*WHAT YOU ARE ASKED TO DO*.
Determine the number of lines in the data that include the word "group", and write only that number.
..............................
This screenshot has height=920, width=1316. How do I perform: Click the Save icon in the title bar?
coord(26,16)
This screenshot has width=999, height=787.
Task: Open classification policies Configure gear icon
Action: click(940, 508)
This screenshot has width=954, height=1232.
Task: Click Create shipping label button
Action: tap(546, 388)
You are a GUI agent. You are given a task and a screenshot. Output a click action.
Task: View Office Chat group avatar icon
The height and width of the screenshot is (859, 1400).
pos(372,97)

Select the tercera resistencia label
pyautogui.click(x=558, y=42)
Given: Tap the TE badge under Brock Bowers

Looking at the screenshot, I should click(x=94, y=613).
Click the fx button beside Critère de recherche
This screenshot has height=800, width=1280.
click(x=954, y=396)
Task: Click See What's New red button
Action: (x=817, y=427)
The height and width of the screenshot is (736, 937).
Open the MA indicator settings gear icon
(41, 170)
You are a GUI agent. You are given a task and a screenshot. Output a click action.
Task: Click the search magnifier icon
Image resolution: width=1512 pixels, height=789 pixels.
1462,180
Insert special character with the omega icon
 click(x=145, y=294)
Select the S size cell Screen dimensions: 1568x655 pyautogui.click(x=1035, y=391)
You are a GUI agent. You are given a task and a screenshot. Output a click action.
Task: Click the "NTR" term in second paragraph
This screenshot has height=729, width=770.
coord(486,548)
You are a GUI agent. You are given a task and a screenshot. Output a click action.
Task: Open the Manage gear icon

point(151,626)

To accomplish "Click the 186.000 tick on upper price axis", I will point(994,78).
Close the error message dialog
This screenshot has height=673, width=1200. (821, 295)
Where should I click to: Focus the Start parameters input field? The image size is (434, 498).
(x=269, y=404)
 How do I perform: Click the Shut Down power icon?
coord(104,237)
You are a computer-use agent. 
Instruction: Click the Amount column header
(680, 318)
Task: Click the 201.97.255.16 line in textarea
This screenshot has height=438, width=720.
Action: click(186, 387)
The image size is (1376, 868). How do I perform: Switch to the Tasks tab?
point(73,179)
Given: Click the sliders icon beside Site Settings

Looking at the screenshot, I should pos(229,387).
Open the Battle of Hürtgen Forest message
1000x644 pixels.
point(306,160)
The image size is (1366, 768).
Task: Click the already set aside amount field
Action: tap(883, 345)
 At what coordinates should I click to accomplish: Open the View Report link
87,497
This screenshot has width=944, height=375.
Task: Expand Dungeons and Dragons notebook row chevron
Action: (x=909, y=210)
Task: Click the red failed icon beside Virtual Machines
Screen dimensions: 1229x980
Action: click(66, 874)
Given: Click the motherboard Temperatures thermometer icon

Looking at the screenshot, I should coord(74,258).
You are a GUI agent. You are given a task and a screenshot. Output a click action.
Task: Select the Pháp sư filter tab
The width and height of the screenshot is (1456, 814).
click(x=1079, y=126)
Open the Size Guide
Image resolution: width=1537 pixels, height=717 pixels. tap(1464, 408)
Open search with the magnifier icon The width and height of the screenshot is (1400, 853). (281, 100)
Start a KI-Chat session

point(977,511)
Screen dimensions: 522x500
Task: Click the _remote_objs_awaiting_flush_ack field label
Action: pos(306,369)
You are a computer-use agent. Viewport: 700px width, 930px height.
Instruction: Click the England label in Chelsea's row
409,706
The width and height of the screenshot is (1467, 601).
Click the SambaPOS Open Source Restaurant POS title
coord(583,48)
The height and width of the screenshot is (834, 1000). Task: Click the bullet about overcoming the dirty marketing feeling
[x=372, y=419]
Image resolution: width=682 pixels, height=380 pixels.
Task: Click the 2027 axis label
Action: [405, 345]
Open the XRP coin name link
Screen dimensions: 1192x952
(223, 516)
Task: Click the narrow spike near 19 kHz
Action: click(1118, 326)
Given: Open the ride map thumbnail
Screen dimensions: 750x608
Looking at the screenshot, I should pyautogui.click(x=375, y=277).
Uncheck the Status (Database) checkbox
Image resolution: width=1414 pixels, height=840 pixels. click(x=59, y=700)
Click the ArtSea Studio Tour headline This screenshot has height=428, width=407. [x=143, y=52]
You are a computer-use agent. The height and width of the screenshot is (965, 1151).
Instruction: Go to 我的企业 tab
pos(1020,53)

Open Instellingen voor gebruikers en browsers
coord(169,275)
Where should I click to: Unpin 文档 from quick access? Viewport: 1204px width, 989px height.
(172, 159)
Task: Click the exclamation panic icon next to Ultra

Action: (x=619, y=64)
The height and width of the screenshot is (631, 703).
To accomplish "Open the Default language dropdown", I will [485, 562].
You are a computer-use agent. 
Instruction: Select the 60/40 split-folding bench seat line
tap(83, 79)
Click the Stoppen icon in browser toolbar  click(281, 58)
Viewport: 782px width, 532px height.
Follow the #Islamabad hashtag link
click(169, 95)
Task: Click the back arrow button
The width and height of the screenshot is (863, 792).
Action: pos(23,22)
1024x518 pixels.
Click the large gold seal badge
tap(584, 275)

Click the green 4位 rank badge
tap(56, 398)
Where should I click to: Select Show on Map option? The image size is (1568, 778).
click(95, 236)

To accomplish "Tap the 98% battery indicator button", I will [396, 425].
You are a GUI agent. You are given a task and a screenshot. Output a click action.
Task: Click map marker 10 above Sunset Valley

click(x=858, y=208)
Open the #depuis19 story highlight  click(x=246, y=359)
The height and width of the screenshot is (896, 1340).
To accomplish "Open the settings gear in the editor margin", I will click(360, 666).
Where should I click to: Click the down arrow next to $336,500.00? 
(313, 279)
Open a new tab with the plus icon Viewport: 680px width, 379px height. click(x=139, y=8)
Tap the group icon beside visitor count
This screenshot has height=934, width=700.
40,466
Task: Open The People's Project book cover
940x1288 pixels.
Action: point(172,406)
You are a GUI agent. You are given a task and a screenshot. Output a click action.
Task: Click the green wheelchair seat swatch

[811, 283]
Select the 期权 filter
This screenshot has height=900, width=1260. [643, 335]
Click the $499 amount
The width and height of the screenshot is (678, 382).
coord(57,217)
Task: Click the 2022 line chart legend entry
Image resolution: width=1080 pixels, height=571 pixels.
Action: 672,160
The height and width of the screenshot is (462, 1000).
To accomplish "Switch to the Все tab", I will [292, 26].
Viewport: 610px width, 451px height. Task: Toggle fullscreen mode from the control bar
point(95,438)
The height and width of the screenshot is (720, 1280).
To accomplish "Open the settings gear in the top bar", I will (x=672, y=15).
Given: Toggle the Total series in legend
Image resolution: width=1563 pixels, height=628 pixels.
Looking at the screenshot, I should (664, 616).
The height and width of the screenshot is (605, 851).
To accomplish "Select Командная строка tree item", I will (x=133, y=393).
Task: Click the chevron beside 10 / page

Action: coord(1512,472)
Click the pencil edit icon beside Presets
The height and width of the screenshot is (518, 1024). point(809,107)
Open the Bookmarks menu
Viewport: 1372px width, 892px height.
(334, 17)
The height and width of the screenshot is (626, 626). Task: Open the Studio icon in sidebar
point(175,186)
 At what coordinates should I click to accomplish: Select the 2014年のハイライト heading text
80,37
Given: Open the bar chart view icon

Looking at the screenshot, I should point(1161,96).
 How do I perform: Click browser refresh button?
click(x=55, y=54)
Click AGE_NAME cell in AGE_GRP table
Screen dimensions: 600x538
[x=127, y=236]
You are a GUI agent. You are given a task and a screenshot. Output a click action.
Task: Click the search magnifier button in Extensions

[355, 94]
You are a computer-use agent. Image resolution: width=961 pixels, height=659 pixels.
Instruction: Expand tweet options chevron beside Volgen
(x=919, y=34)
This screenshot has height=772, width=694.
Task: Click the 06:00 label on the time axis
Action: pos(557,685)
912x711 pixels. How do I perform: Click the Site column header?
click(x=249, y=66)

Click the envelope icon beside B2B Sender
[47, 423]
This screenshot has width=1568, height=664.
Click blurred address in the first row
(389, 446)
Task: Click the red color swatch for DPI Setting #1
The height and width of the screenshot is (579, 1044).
..............................
*OUTPUT FOR THIS TASK*.
2